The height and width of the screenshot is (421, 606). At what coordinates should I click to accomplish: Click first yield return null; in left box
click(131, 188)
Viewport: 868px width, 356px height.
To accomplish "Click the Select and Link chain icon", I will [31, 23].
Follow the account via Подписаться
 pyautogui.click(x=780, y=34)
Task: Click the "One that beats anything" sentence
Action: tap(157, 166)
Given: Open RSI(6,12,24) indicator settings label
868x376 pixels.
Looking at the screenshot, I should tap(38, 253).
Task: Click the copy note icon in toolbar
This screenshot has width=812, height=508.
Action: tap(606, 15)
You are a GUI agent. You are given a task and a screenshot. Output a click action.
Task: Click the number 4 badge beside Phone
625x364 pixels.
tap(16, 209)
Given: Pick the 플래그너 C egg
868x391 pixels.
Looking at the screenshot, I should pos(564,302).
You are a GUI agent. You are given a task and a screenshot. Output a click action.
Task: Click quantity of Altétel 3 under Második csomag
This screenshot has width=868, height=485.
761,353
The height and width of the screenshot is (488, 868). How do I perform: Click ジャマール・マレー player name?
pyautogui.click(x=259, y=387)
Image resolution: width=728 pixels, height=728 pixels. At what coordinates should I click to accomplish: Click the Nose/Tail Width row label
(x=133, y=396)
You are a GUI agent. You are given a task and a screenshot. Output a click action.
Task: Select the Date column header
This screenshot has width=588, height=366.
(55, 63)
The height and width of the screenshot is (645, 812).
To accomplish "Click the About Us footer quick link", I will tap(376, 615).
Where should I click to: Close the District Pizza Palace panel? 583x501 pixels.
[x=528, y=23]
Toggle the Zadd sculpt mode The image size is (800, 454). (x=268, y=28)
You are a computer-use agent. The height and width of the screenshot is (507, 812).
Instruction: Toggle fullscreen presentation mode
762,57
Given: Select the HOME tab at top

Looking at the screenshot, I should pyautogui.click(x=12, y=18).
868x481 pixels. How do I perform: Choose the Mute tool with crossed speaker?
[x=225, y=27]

* _TO DO_
Say how many lines in the records hold the string "icon", please, and add no other words.

* _THE ANSWER_
2